**Assignment:**
Could you retype the whole listing, word for word?

[Exercise material Boundary: Start]

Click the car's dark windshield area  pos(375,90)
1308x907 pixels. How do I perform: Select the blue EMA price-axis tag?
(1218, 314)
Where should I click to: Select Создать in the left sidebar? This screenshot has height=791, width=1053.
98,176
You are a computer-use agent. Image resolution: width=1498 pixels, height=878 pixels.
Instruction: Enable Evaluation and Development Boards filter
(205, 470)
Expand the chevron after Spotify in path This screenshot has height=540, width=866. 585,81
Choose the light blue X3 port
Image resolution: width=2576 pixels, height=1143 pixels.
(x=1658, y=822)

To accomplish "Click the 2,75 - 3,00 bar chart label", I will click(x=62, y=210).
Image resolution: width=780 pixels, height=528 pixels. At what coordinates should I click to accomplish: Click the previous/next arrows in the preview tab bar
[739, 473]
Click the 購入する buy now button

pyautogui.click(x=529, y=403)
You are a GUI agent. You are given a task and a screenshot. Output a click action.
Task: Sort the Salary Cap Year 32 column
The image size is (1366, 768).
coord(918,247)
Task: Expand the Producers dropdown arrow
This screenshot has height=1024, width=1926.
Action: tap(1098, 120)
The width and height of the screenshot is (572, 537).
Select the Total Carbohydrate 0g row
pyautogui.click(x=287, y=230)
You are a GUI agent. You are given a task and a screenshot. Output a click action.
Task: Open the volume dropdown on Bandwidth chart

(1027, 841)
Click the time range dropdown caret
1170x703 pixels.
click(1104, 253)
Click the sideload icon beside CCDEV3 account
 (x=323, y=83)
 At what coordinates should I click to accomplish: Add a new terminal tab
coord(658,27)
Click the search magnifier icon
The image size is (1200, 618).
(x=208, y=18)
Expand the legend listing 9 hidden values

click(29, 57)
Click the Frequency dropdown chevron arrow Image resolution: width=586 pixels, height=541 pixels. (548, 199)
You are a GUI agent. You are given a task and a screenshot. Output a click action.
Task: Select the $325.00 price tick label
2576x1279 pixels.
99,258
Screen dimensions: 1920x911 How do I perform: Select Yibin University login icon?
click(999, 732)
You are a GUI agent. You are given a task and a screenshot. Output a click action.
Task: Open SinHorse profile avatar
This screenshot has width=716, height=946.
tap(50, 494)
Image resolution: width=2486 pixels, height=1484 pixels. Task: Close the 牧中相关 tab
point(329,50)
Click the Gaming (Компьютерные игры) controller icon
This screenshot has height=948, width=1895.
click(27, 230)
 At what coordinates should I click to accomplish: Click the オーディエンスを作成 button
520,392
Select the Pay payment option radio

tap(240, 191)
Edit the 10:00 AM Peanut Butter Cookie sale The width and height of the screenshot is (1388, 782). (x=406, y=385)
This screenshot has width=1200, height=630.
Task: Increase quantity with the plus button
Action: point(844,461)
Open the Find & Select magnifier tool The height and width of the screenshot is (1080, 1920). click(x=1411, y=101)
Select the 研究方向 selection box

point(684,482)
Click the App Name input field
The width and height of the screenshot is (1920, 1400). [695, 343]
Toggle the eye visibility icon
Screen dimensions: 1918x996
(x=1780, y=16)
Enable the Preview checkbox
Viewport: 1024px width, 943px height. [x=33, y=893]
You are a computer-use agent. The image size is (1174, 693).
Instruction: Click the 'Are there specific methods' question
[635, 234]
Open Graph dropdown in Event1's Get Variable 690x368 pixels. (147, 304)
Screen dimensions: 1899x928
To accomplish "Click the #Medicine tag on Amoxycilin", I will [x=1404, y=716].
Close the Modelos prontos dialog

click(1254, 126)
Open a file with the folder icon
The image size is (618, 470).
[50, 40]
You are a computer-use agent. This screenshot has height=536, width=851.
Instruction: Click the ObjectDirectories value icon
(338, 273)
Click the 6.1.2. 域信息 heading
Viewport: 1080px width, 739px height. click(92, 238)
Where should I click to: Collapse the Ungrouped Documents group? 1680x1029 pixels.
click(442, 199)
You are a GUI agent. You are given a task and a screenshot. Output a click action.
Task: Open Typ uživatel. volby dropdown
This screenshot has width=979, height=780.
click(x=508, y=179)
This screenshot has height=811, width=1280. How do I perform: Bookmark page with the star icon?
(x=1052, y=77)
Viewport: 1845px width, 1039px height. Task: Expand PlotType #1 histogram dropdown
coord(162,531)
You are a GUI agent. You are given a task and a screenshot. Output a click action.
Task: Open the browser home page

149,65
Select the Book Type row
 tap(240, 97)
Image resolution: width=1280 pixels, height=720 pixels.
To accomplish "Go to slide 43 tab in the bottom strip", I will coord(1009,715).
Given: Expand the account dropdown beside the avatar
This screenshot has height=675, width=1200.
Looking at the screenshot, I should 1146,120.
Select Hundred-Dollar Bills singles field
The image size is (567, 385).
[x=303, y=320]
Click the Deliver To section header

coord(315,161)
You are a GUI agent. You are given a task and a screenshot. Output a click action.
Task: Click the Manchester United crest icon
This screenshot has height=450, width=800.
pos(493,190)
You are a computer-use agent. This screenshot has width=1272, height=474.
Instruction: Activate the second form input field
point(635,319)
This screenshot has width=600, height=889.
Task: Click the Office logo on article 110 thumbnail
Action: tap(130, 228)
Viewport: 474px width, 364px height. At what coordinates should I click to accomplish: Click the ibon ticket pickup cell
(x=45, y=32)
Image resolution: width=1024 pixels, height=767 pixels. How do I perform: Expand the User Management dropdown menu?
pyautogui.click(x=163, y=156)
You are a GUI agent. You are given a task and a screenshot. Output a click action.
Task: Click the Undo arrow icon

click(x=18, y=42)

[Exercise material Boundary: End]

**Task solution:**
Click the car's dark windshield area  pos(375,90)
1308x907 pixels. How do I perform: Select the blue EMA price-axis tag?
(1218, 314)
Where should I click to: Select Создать in the left sidebar? This screenshot has height=791, width=1053.
98,176
You are a computer-use agent. Image resolution: width=1498 pixels, height=878 pixels.
Instruction: Enable Evaluation and Development Boards filter
(205, 470)
Expand the chevron after Spotify in path This screenshot has height=540, width=866. 585,81
Choose the light blue X3 port
Image resolution: width=2576 pixels, height=1143 pixels.
(x=1658, y=822)

To accomplish "Click the 2,75 - 3,00 bar chart label", I will click(x=62, y=210).
Image resolution: width=780 pixels, height=528 pixels. At what coordinates should I click to accomplish: Click the previous/next arrows in the preview tab bar
[739, 473]
Click the 購入する buy now button

pyautogui.click(x=529, y=403)
You are a GUI agent. You are given a task and a screenshot. Output a click action.
Task: Sort the Salary Cap Year 32 column
The image size is (1366, 768).
coord(918,247)
Task: Expand the Producers dropdown arrow
This screenshot has height=1024, width=1926.
Action: tap(1098, 120)
The width and height of the screenshot is (572, 537).
Select the Total Carbohydrate 0g row
pyautogui.click(x=287, y=230)
You are a GUI agent. You are given a task and a screenshot. Output a click action.
Task: Open the volume dropdown on Bandwidth chart

(1027, 841)
Click the time range dropdown caret
1170x703 pixels.
click(1104, 253)
Click the sideload icon beside CCDEV3 account
 (x=323, y=83)
 At what coordinates should I click to accomplish: Add a new terminal tab
coord(658,27)
Click the search magnifier icon
The image size is (1200, 618).
(x=208, y=18)
Expand the legend listing 9 hidden values

click(29, 57)
Click the Frequency dropdown chevron arrow Image resolution: width=586 pixels, height=541 pixels. (548, 199)
You are a GUI agent. You are given a task and a screenshot. Output a click action.
Task: Select the $325.00 price tick label
2576x1279 pixels.
99,258
Screen dimensions: 1920x911 How do I perform: Select Yibin University login icon?
click(999, 732)
You are a GUI agent. You are given a task and a screenshot. Output a click action.
Task: Open SinHorse profile avatar
This screenshot has width=716, height=946.
tap(50, 494)
Image resolution: width=2486 pixels, height=1484 pixels. Task: Close the 牧中相关 tab
point(329,50)
Click the Gaming (Компьютерные игры) controller icon
This screenshot has height=948, width=1895.
click(27, 230)
 At what coordinates should I click to accomplish: Click the オーディエンスを作成 button
520,392
Select the Pay payment option radio

tap(240, 191)
Edit the 10:00 AM Peanut Butter Cookie sale The width and height of the screenshot is (1388, 782). (x=406, y=385)
This screenshot has width=1200, height=630.
Task: Increase quantity with the plus button
Action: point(844,461)
Open the Find & Select magnifier tool The height and width of the screenshot is (1080, 1920). click(x=1411, y=101)
Select the 研究方向 selection box

point(684,482)
Click the App Name input field
The width and height of the screenshot is (1920, 1400). [695, 343]
Toggle the eye visibility icon
Screen dimensions: 1918x996
(x=1780, y=16)
Enable the Preview checkbox
Viewport: 1024px width, 943px height. [x=33, y=893]
You are a computer-use agent. The image size is (1174, 693).
Instruction: Click the 'Are there specific methods' question
[635, 234]
Open Graph dropdown in Event1's Get Variable 690x368 pixels. (147, 304)
Screen dimensions: 1899x928
To accomplish "Click the #Medicine tag on Amoxycilin", I will [x=1404, y=716].
Close the Modelos prontos dialog

click(1254, 126)
Open a file with the folder icon
The image size is (618, 470).
[50, 40]
You are a computer-use agent. This screenshot has height=536, width=851.
Instruction: Click the ObjectDirectories value icon
(338, 273)
Click the 6.1.2. 域信息 heading
Viewport: 1080px width, 739px height. click(92, 238)
Where should I click to: Collapse the Ungrouped Documents group? 1680x1029 pixels.
click(442, 199)
You are a GUI agent. You are given a task and a screenshot. Output a click action.
Task: Open Typ uživatel. volby dropdown
This screenshot has width=979, height=780.
click(x=508, y=179)
This screenshot has height=811, width=1280. How do I perform: Bookmark page with the star icon?
(x=1052, y=77)
Viewport: 1845px width, 1039px height. Task: Expand PlotType #1 histogram dropdown
coord(162,531)
You are a GUI agent. You are given a task and a screenshot. Output a click action.
Task: Open the browser home page

149,65
Select the Book Type row
 tap(240, 97)
Image resolution: width=1280 pixels, height=720 pixels.
To accomplish "Go to slide 43 tab in the bottom strip", I will coord(1009,715).
Given: Expand the account dropdown beside the avatar
This screenshot has height=675, width=1200.
Looking at the screenshot, I should 1146,120.
Select Hundred-Dollar Bills singles field
The image size is (567, 385).
[x=303, y=320]
Click the Deliver To section header

coord(315,161)
You are a GUI agent. You are given a task and a screenshot. Output a click action.
Task: Click the Manchester United crest icon
This screenshot has height=450, width=800.
pos(493,190)
You are a computer-use agent. This screenshot has width=1272, height=474.
Instruction: Activate the second form input field
point(635,319)
This screenshot has width=600, height=889.
Task: Click the Office logo on article 110 thumbnail
Action: tap(130, 228)
Viewport: 474px width, 364px height. At what coordinates should I click to accomplish: Click the ibon ticket pickup cell
(x=45, y=32)
Image resolution: width=1024 pixels, height=767 pixels. How do I perform: Expand the User Management dropdown menu?
pyautogui.click(x=163, y=156)
You are a GUI agent. You are given a task and a screenshot. Output a click action.
Task: Click the Undo arrow icon

click(x=18, y=42)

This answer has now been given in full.